__Exercise objective__
Of the records that follow, copy only the lines from the line containing "Viewport: 612px width, 401px height." to the line containing "Select the blue", both included, exactly as written.

__Excerpts from a dataset__
________________

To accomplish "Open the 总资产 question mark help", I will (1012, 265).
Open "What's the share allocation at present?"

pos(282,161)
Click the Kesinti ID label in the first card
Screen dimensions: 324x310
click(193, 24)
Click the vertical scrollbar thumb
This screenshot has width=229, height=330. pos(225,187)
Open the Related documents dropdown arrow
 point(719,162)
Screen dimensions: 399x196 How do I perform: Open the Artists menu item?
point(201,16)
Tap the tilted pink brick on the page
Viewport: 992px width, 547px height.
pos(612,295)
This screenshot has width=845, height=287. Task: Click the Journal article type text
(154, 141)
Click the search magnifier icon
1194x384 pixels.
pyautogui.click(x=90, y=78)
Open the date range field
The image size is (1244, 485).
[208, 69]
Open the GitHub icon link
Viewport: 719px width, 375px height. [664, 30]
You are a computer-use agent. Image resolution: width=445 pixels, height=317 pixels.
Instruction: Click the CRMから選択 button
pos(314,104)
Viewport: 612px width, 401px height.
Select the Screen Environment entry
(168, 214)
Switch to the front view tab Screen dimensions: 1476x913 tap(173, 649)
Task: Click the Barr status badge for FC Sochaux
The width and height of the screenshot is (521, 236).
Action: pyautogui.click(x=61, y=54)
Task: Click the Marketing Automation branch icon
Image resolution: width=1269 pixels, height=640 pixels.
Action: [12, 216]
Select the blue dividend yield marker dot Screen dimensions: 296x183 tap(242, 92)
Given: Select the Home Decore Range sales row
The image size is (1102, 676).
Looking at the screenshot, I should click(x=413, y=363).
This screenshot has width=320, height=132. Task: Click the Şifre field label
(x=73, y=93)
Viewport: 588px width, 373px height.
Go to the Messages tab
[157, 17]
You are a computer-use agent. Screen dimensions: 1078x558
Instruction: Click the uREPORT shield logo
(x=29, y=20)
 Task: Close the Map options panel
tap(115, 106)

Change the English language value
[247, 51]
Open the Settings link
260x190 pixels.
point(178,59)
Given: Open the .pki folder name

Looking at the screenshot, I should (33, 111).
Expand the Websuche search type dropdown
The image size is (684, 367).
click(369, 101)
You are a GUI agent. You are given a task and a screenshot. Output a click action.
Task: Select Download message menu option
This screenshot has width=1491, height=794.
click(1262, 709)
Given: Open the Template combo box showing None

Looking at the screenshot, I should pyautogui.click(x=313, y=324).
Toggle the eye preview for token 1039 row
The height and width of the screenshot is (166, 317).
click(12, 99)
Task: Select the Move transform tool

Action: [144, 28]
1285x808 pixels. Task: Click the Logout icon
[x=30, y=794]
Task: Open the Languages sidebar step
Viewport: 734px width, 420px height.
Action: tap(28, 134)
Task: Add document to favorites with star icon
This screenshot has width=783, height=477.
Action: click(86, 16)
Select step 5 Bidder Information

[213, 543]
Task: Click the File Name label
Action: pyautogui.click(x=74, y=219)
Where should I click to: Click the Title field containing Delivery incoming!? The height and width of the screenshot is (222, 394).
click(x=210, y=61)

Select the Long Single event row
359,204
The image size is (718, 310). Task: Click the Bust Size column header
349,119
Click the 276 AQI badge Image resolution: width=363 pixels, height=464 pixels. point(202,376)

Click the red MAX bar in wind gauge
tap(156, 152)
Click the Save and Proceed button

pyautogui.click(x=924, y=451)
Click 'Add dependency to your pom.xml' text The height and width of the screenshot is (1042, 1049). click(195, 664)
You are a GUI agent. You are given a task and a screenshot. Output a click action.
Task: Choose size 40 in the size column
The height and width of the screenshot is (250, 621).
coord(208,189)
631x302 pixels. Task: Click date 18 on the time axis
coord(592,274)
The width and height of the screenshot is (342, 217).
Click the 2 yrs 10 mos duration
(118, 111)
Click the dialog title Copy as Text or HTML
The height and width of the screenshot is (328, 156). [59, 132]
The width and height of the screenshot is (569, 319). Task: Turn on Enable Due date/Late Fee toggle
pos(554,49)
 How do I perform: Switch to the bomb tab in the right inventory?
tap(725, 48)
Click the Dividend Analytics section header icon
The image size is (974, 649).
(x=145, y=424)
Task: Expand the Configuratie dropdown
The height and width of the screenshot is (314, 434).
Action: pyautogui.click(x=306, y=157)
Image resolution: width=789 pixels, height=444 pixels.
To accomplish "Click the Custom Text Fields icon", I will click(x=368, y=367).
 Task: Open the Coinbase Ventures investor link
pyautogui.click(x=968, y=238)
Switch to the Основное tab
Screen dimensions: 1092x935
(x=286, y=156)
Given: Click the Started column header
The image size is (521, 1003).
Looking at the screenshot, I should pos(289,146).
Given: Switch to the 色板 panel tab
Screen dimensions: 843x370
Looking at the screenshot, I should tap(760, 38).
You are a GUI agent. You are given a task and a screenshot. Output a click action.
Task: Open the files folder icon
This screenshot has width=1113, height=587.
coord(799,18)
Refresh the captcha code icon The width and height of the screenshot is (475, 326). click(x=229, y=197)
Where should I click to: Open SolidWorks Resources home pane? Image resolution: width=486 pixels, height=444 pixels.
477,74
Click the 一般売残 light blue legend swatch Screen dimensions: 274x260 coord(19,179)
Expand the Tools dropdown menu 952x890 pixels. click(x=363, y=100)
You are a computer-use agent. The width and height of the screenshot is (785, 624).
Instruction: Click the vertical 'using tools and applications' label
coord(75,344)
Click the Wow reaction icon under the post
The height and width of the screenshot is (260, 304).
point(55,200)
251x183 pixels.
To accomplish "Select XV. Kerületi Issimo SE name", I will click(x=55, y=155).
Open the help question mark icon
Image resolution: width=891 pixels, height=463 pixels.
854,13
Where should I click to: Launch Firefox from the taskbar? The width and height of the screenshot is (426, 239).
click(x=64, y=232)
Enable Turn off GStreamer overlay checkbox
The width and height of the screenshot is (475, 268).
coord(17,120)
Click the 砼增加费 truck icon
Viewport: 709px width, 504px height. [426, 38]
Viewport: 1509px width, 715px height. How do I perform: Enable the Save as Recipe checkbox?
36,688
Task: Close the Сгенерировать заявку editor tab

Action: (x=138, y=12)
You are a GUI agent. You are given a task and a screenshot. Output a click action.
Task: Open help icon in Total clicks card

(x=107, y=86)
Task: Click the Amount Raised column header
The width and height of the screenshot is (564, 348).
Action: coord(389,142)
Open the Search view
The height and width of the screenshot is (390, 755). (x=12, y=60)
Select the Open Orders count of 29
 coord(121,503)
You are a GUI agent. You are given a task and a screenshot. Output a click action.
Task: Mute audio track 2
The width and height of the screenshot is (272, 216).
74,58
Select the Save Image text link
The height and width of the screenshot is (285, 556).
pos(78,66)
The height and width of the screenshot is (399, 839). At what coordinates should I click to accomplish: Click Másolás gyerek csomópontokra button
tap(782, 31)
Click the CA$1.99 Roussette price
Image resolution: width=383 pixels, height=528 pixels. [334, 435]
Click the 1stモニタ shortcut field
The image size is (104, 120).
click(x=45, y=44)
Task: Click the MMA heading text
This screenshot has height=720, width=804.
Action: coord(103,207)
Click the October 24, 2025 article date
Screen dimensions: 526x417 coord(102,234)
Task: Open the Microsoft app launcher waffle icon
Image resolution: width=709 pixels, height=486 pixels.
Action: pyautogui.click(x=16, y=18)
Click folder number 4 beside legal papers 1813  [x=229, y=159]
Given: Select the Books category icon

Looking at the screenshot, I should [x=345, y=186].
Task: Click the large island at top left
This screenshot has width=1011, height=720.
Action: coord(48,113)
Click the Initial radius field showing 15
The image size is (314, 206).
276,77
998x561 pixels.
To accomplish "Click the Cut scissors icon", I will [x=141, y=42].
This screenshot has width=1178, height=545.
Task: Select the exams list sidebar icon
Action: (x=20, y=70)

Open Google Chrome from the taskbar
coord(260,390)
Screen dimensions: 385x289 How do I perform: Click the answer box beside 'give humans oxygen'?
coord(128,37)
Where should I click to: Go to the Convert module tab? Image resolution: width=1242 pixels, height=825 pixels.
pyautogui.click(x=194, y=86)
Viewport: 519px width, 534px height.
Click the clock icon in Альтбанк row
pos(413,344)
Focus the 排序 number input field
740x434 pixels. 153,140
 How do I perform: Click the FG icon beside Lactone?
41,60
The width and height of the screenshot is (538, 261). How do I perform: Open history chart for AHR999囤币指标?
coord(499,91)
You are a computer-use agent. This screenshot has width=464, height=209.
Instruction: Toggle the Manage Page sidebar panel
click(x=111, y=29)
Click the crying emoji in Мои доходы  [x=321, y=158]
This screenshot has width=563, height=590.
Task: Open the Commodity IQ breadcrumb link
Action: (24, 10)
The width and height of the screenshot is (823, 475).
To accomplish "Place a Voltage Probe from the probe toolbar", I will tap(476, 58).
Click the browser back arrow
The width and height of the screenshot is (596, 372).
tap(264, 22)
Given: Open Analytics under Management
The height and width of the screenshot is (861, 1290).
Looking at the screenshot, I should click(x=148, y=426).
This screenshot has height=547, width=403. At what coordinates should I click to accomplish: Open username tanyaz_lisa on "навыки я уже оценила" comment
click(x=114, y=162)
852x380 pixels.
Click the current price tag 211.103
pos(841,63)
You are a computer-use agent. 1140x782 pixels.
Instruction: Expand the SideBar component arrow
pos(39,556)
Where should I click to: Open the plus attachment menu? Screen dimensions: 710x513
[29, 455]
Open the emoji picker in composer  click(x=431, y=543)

________________

__Your response__
Viewport: 612px width, 401px height.
Select the Screen Environment entry
(168, 214)
Switch to the front view tab Screen dimensions: 1476x913 tap(173, 649)
Task: Click the Barr status badge for FC Sochaux
The width and height of the screenshot is (521, 236).
Action: pyautogui.click(x=61, y=54)
Task: Click the Marketing Automation branch icon
Image resolution: width=1269 pixels, height=640 pixels.
Action: [12, 216]
Select the blue dividend yield marker dot Screen dimensions: 296x183 tap(242, 92)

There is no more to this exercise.